GlossaryCapital expenditure

Capital expenditure

Also known as: capex, capital spending, capital investment

Capital expenditure is the cash a company spends acquiring, constructing, or improving long-lived tangible and intangible assets that will generate economic benefit over multiple future periods. It appears as a cash outflow in the investing section of the cash flow statement because it represents an investment in the productive capacity of the business rather than a cost of current operations.

Unlike operating expenses which are fully recognised on the income statement in the period incurred, capital expenditure is capitalised on the balance sheet as an addition to property plant and equipment or intangible assets and then expensed gradually over the useful life of the asset through depreciation and amortisation. This creates a timing difference between when cash leaves the business and when the income statement reflects the cost.

The distinction between maintenance capital expenditure and growth capital expenditure is analytically important but never disclosed separately in financial statements, requiring analysts to estimate the split.
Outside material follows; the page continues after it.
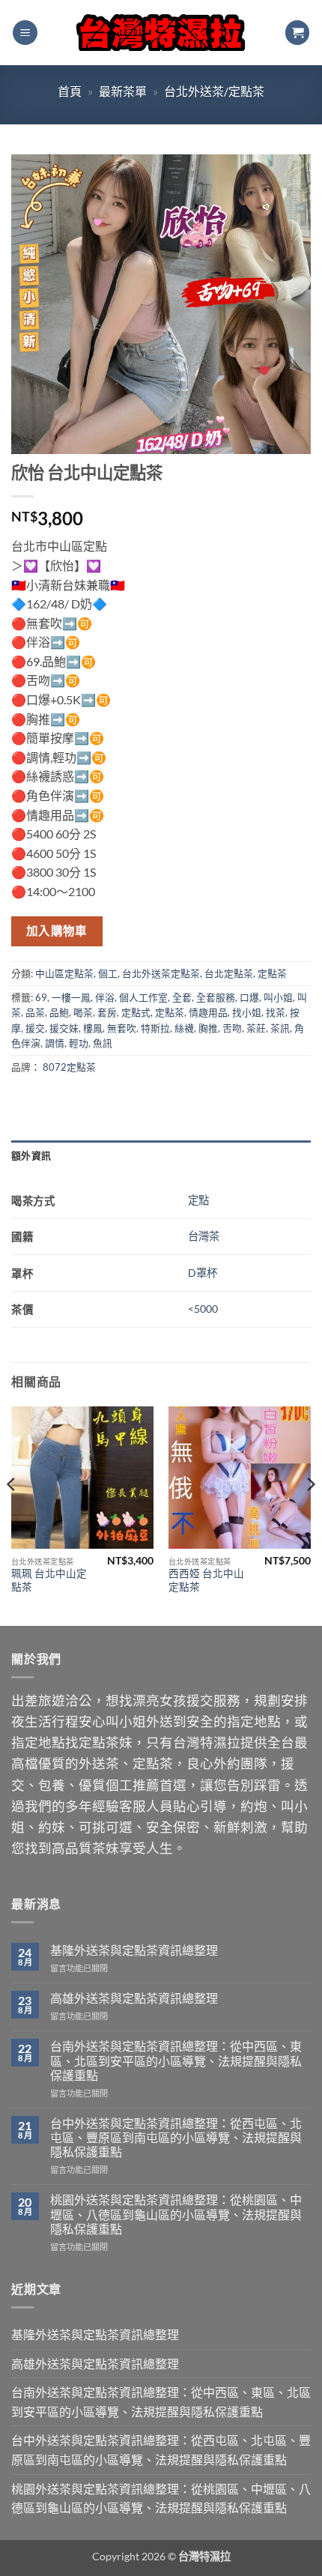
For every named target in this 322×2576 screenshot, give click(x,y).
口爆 (249, 997)
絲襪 (184, 1028)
Maintenance capital expenditure is the spending required simply to preserve the existing productive capacity and earning power of the asset base, the economic equivalent of depreciation in cash terms. Growth capital expenditure is incremental spending that expands capacity and is expected to generate future revenue above and beyond what the existing asset base already produces.

This distinction matters enormously for free cash flow analysis. Only maintenance capital expenditure is a true recurring cost of sustaining the business. Growth capital expenditure is a discretionary investment that could in theory be curtailed without immediately impairing current earnings, though doing so would sacrifice future growth.

The relationship between capital expenditure and depreciation is one of the most watched ratios in capital-intensive industries. Capital expenditure running consistently below depreciation suggests a company is harvesting its asset base and underinvesting in its productive capacity, flattering near-term free cash flow at the expense of future competitiveness. Capital expenditure running well above depreciation signals an expansion phase where current cash generation is being reinvested to build future earning power.

In asset-light businesses such as software and professional services capital expenditure is minimal relative to revenue. This is precisely why these business models generate such high free cash flow margins and command premium valuations relative to capital-intensive peers.